Have you ever known a really hyper and misbehaving child who you thought just needed a little bit of discipline in his/her life? This is the book for them. I would not, however, recommend this book to 95% of parents whose children have been diagnosed with ADD/ADHD.
When I read this book, it scared me. The kind of "parenting" described done to a child with ADHD is abusive, and leads only to frustration, anger, rage and despair, and possibly eventually to life long trauma. How do I know? I have ADD, and so did my brother. No, I am not taking medication. Any medication. And my father believed in the kind of methods described in this book. My ADD has only led me to have trouble in school, and daydream constantly, but my brother who had childhood ADD was not so lucky.
Every day, for twelve long years, my father faithfully followed the methods described in this book, with my brother. Extremely smart and argumentative, my brother could be a terror, and was. He "recovered" at puberty like a third of children with ADHD, and luckily has no long term mental damage from the methods supported in this book. But I do. Almost every day I fled outside, to my room, to the neighbors, anywhere, because of the screams of my brother. Even at age 10, when he was given a "time-out", he really did not understand what he had done.
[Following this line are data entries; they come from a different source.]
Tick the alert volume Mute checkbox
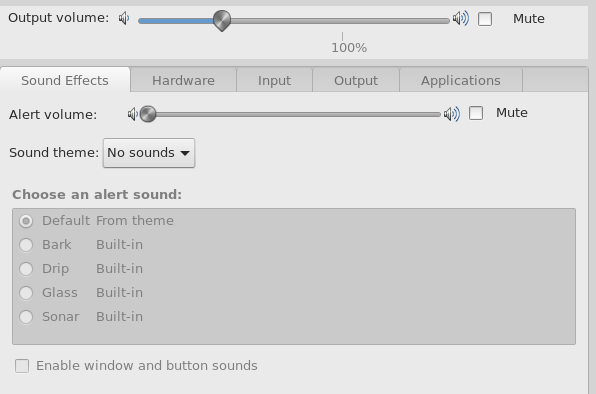The image size is (596, 394). (x=476, y=113)
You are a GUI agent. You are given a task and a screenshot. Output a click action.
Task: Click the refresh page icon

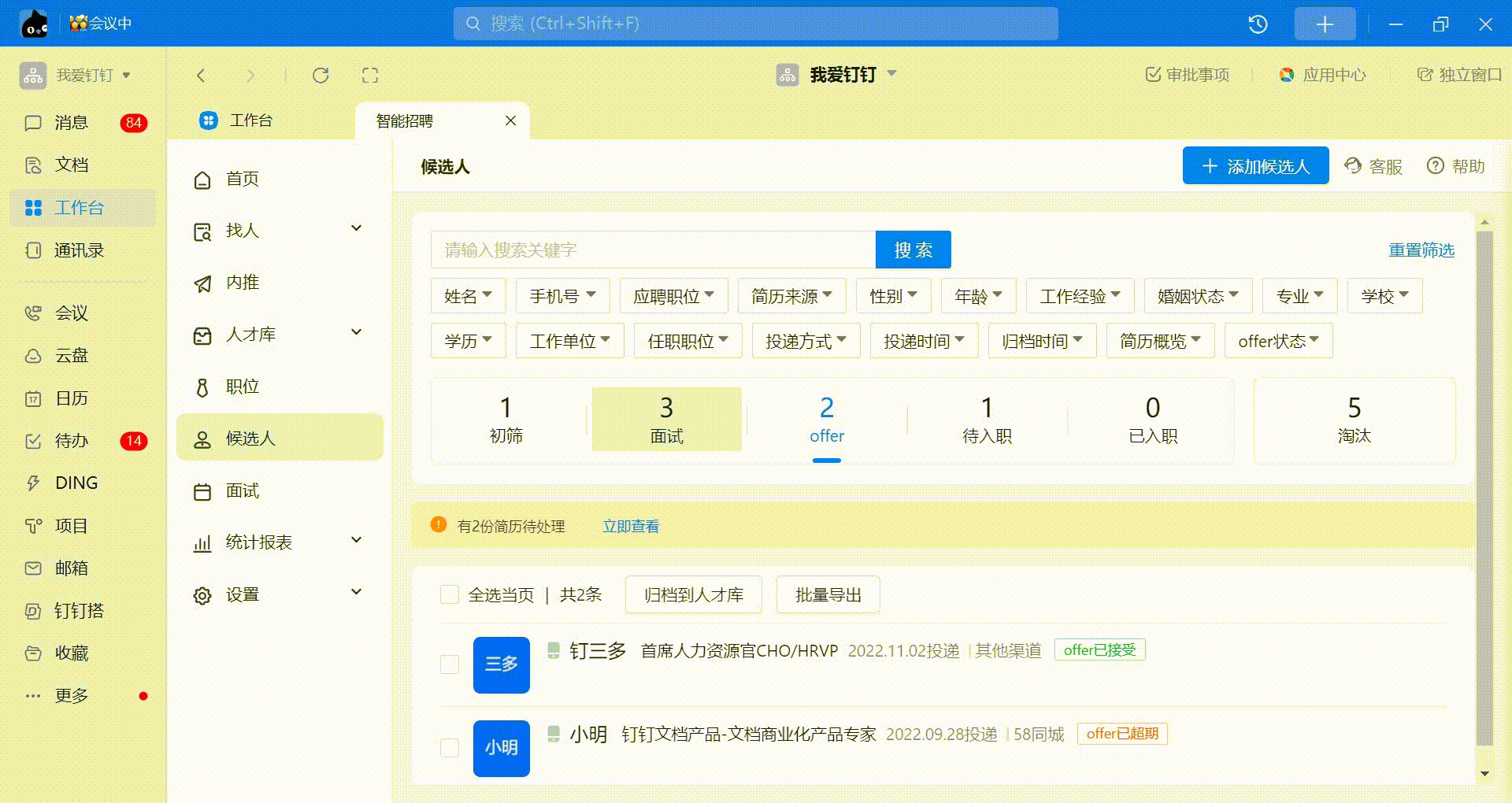pos(321,76)

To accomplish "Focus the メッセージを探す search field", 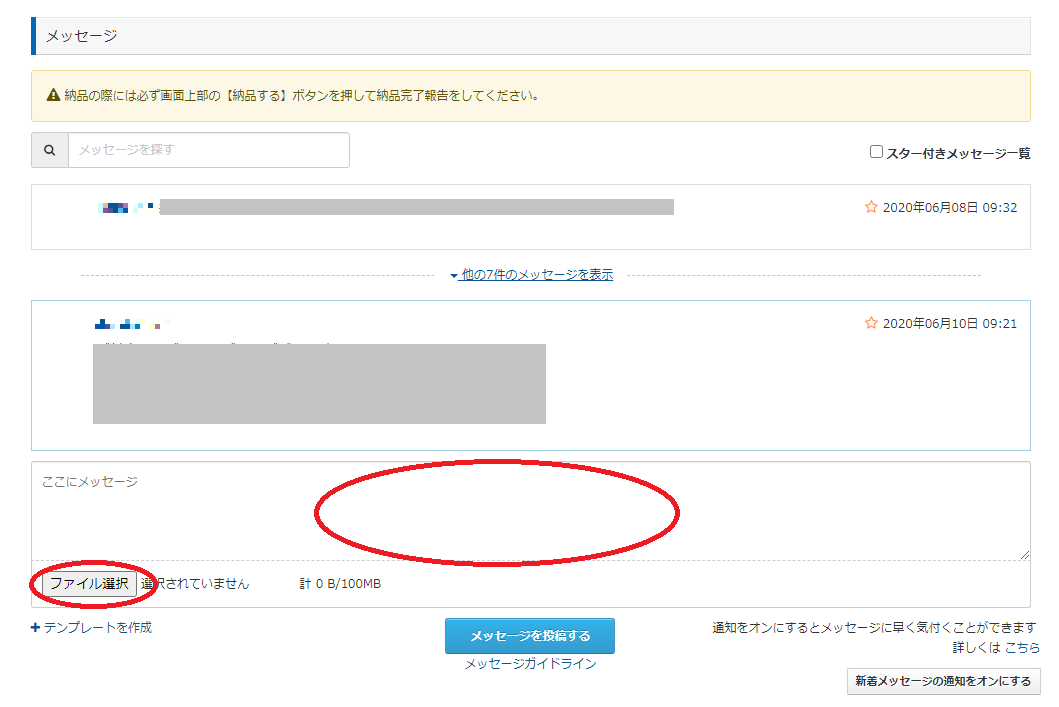I will tap(208, 150).
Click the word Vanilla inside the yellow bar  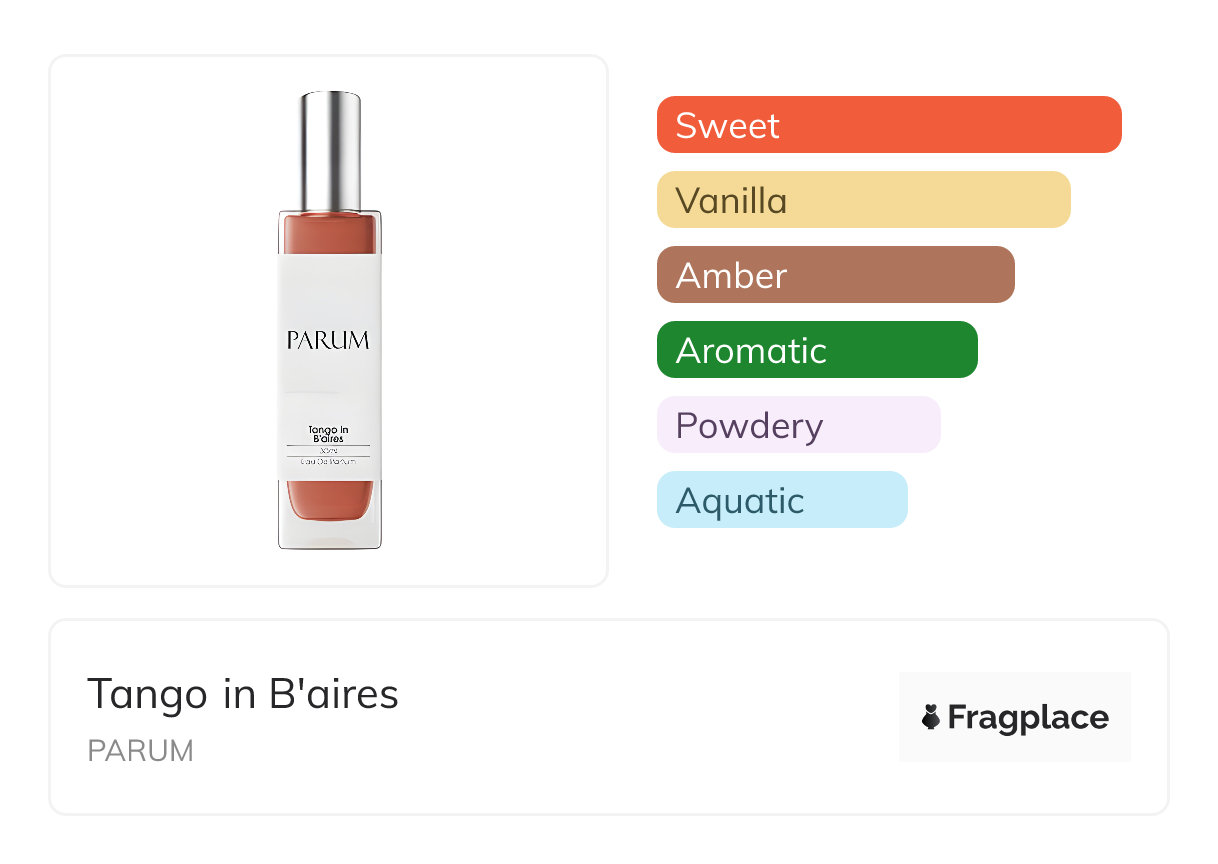tap(731, 201)
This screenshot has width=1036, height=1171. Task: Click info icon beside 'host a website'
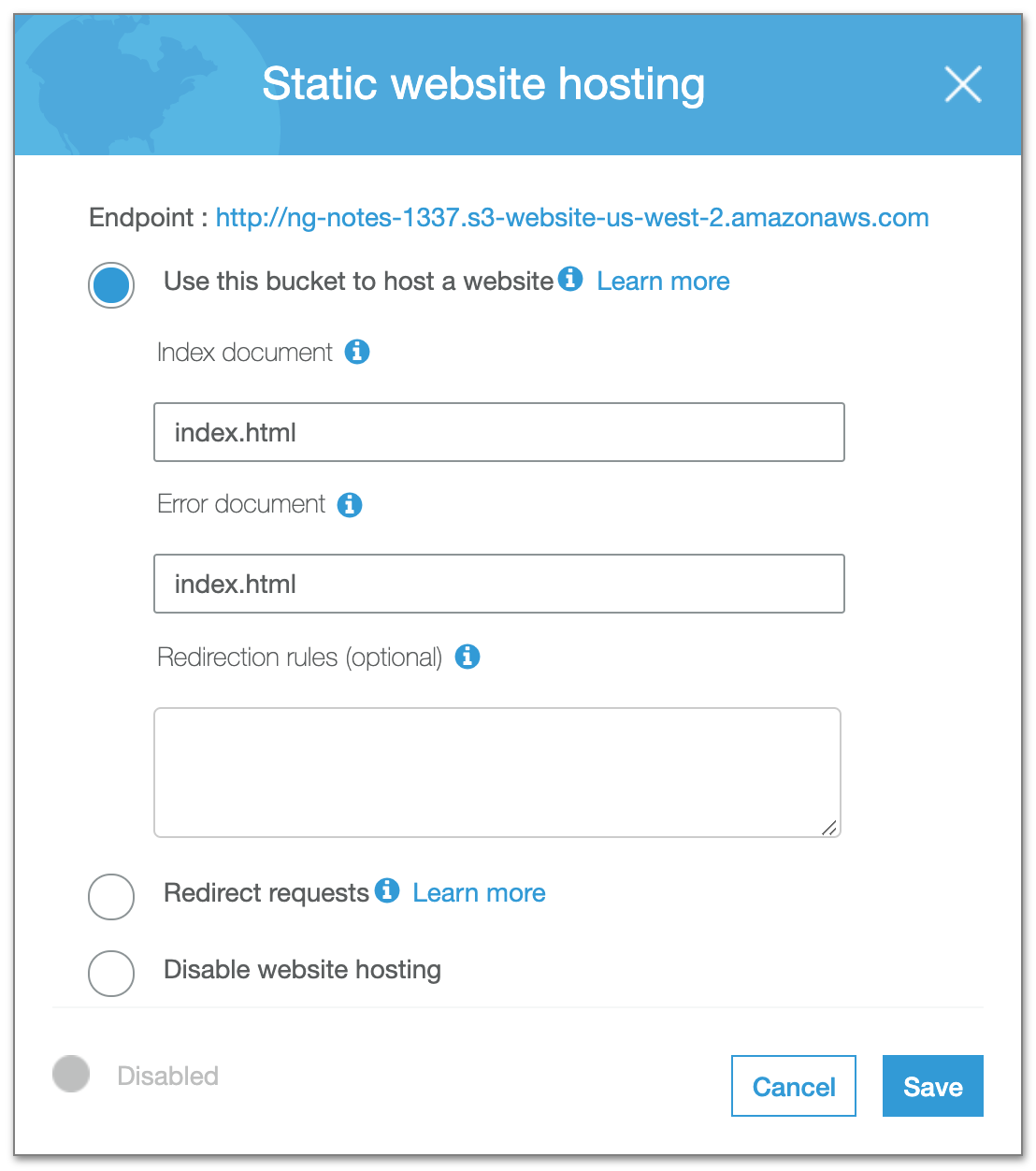pyautogui.click(x=570, y=279)
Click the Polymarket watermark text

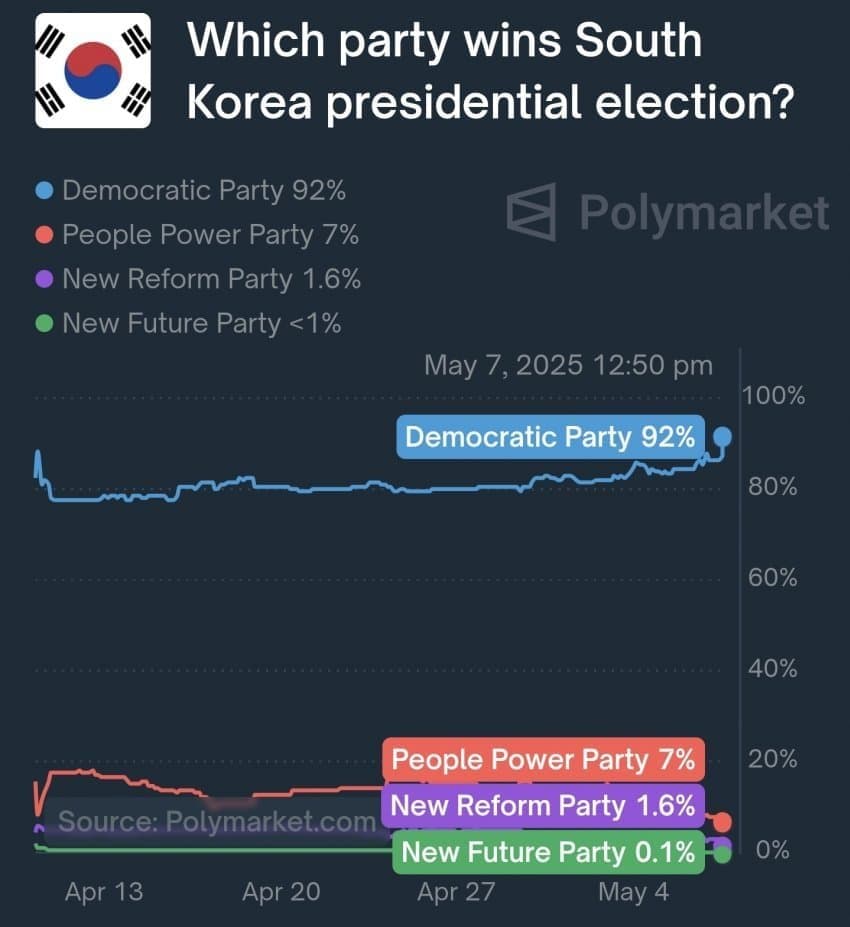pos(704,212)
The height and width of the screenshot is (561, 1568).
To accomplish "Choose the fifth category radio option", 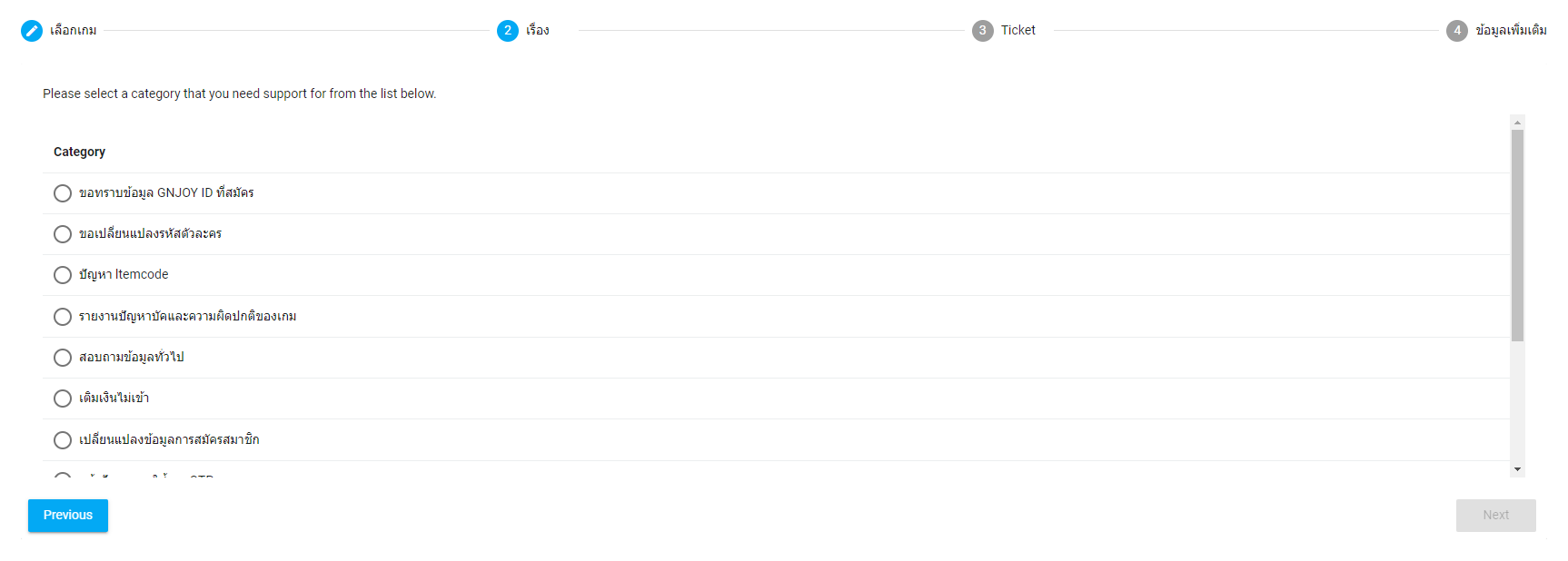I will click(x=63, y=358).
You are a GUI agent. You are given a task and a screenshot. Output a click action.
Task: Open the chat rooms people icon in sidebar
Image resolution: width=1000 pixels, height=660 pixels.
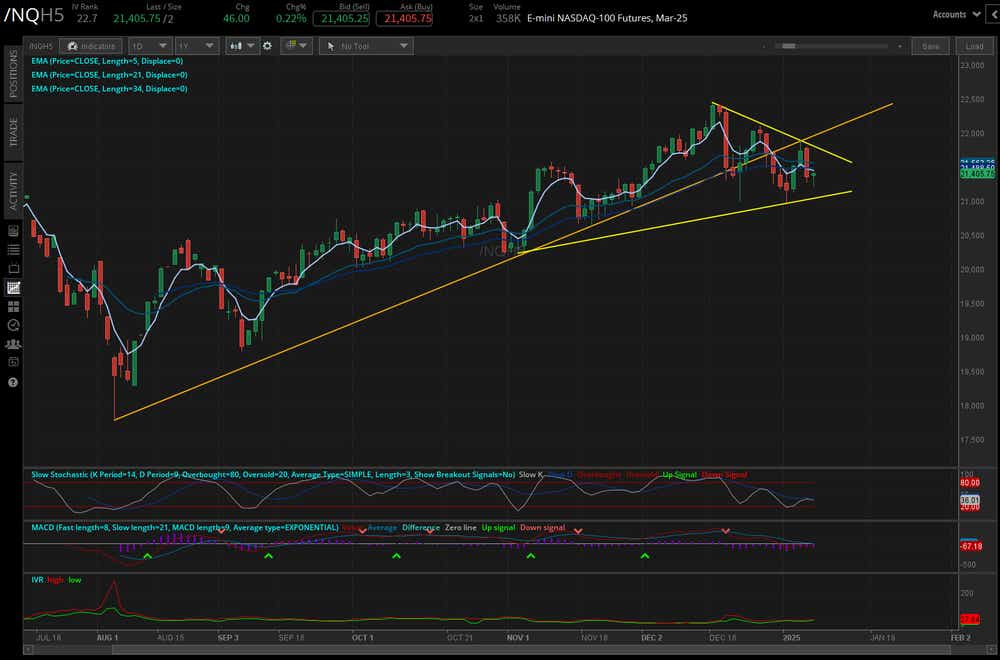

The spankings, the immediate, no excuses, no bargaining, no reasoning attitude could of destroyed him. The house would be filled with screams, pleas, wails, that I was helpless to stop, not from physical but from mental abuse. To my brother, he would at any point be snatched away to be padlocked in a room for no apparent reason, even spanked. He had ADD, and it did not work. Period.
ADD is not a disease; it's just a different way that a human brain can work.
There are lots of methods of dealing with ADD without medication then the ones in this book. If you want to treat a child with ADHD without using medication, get another book about it. It might work, and at least it won't be abusive. If your child does not have ADHD, this book is for you. It really does work, just not for kids with ADD. This book is also not for those who do not believe in spanking kids nine times a day.